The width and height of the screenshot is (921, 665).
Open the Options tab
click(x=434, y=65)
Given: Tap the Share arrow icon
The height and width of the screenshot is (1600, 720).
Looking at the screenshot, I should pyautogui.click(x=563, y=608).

══════════════════════════════

Every entry needs to be copied again, word for word.

The width and height of the screenshot is (921, 665).
Open the Options tab
click(x=434, y=65)
Given: Tap the Share arrow icon
The height and width of the screenshot is (1600, 720).
Looking at the screenshot, I should pyautogui.click(x=563, y=608).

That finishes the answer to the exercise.